「エネルギー自由化」後の近未来を考える連載。第2回は供給されるエネルギーそのものの「料金」を中心に見ましたが、今回はそのエネルギーを使って生産あるいは提供される商品やサービスにスポットを当てます。第1回が「エネルギーをマーケティング」だったのに対して、今回は私たちが考えるもう1つの新マーケティング発想「エネルギーでマーケティング」です。連載第3回となる今回は、「ユニークな出自を持ったエネルギー」から生まれる生活者の新たな体験をビジネスにする、についてご紹介します。

日常のエネルギーと
特別な日のエネルギー

 自由化により、さまざまな方式で作られたエネルギーを生活者が選択する社会が出現すると言っても、当の生活者が24時間365日、エネルギーのことばかり考えて暮らすわけではもちろんありません。

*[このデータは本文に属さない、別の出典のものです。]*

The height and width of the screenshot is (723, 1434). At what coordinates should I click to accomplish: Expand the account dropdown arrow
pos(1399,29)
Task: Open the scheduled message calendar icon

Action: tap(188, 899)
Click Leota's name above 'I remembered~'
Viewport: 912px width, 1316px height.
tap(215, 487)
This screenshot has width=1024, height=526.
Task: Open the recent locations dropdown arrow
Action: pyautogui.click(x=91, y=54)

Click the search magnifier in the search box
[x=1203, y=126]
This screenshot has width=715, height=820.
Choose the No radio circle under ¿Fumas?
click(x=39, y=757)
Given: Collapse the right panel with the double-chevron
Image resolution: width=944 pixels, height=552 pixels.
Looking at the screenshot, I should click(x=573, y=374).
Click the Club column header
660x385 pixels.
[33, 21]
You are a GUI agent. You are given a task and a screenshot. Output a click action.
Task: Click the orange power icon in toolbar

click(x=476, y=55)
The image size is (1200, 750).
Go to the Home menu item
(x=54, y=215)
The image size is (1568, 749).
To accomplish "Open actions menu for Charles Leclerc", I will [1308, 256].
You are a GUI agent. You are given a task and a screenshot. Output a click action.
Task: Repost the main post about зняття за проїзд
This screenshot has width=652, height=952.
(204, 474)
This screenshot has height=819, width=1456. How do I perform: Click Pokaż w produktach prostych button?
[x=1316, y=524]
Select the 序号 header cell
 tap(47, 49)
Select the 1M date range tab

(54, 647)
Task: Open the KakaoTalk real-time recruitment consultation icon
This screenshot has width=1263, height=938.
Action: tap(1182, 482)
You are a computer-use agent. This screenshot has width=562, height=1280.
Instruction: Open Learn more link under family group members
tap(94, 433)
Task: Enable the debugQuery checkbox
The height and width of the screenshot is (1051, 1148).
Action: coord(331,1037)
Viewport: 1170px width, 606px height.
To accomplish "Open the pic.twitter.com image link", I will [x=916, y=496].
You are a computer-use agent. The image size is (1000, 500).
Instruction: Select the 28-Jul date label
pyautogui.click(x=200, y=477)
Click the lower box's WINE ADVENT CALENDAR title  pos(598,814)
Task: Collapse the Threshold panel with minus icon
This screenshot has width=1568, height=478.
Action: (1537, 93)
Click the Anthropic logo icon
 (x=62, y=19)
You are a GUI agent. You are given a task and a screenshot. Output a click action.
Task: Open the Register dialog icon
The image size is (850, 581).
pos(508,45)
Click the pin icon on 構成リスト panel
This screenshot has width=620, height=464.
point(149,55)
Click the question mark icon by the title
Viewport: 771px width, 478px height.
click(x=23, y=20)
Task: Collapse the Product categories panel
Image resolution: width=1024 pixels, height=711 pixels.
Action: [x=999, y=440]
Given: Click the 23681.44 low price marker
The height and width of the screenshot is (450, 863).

本連載第2回で示したように、人々は自宅で消費する電力を、その由来を見た上で自由に選択します。

 火力や原子力による電力を何パーセントにして、風力や太陽光といった再生可能エネルギーを何パーセントにするかを、各々の価値観に沿って選び取っていく。そのような社会が実現するのですが、当の生活者にとっては「選び取る」場面は月に1回、あるいは年に1回程度に過ぎず、毎日毎日どのエネルギーを選択するか迷うような人はほとんどいないでしょう。

 たとえば1児の父親で奥さんと3人で暮らすビジネスマンのワタナベさん。毎日の通勤電車で、仕事をする会社のオフィスで、ランチの定食店で、訪問する得意先で、帰宅途中に寄るカラオケ店で、それぞれの場所で使われている電力がどこの由来によるものかをいちいち気にすることはありません。「電力を選べるようになった」ことを実感し、簡単に選択できることがあたりまえになったと言っても、日常生活で逐一、「いま使っている電力はどこから来たのか」を意識することはないのです。

 これは普段の生活の、毎日の食事に近いものがあります。

 たとえば夕食の食卓にのぼるトンカツについて、「豚の産地は?」「飼料に何を使っているんだ?」と逐一聞く人はあまりいないと思います。つくり手を信頼し、愛情のこもった料理に感謝の気持ちを覚えつつ、淡々と味わうだけです。

 もちろん、家族の健康と嗜好を考えて、「脂の塊の多い肉類は週末だけ」とか「朝は和食で」などの「我が家のルール」は一応あるでしょう。しかし、毎回の食事ごとに確認するケースは少ないと思います。